In Manhattan, Robotic Arms Wash Windows 45 Floors Up
In Manhattan, Ozmo's robotic arms wash a 45-story tower's windows. One of the deadliest jobs handed to a machine, while a human operator still watches from the roof.
At 1133 Avenue of the Americas, a forty-five-story office tower in the heart of Manhattan, two mechanical arms glide down the glass facade, squeegees in hand. Together they are called Ozmo, they belong to a company named Skyline Robotics, and they perform a task that until recently was done by men dangling from a platform, sometimes five hundred feet above the sidewalk. On the roof, an operator watches the job unfold on a screen. No one hangs from a rope anymore.
Cleaning the windows of a skyscraper is among the most dangerous jobs there is. According to the records of the U.S. workplace-safety agency, over roughly fifteen years nearly ninety reported accidents among window cleaners left sixty-two people dead, almost all from falls. In the single stretch from 2022 to 2023, seven window washers died nationwide. Handing the work to a machine is not an engineer's vanity, then: it is, first of all, a matter of lives. But delegating a task this visible, this physical, opens a quieter set of questions about what we gain and what we give up in return.
A job nobody wants anymore
Behind the arrival of the robots lies an emptiness. In the United States, roughly three-quarters of window cleaners are over forty, and fewer than one in ten is between twenty and thirty. The trade is aging, recruits poorly, and struggles to replace those who hang up the harness for good. The machine does not merely displace a workforce: it fills a seat that fewer and fewer people want to take.
The time saved seals the case for building managers. Skyline says Ozmo cleans up to three times faster than a human crew. A facade finished in days rather than weeks means fewer platforms tied up, fewer streets blocked below, cleaner glass more often.

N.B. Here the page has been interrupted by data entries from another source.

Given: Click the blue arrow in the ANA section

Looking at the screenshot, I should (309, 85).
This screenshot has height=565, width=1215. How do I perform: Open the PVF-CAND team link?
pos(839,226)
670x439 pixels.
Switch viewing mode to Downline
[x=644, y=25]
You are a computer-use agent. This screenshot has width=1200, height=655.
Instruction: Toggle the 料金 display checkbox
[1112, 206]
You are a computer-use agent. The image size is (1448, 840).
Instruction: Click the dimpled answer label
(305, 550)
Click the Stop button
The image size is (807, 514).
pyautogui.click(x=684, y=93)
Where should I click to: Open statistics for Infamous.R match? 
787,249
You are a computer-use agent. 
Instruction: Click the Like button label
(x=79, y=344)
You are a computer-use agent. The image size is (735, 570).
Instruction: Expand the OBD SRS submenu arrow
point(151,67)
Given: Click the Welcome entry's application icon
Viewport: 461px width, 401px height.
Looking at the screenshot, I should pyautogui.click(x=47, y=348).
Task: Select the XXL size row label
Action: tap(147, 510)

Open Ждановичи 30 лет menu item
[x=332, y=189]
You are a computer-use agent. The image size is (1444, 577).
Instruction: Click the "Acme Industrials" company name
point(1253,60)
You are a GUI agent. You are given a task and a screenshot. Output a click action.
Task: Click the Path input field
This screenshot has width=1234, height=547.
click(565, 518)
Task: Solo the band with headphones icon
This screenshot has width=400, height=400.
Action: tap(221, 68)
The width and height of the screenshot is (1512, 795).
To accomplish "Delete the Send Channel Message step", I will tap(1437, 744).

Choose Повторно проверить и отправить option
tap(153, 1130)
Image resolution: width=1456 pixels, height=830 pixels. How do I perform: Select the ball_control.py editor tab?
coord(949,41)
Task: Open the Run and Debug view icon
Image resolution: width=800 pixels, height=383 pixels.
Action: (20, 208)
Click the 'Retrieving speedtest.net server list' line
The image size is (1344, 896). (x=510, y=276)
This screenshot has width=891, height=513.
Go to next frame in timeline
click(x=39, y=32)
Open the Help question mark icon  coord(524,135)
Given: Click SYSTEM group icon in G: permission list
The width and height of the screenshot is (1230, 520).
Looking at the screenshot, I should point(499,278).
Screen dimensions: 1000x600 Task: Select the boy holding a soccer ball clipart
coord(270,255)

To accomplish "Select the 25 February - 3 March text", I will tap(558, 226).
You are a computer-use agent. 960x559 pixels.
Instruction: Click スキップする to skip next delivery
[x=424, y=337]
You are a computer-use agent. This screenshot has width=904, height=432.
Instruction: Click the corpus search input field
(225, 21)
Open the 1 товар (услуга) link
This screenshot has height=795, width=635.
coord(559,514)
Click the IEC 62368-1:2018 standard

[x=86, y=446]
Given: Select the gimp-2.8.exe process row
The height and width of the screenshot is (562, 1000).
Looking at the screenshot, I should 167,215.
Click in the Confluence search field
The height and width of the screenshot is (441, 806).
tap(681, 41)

For anyone who did the work, the benefit fits in a single image: the rope stays empty. The repetitive motion, the exposure to wind, the constant vertigo, all of it passes to the machine. Comfort, here, is not a luxury; it is the absence of danger. It is also time returned, the time no longer spent rigging, climbing, waiting for a clear weather window.
Holding to the glass, reading the wind
Lowering a robot down a wall of glass requires that it know where it is. Ozmo combines a laser rangefinder with computer vision to map the facade, its curves, its edges, its frames. Force sensors gauge how much pressure each pane needs, and software corrects the arms' position when a gust shoves them. The challenge is not the scrubbing: it is staying precise dozens of floors up in the wind.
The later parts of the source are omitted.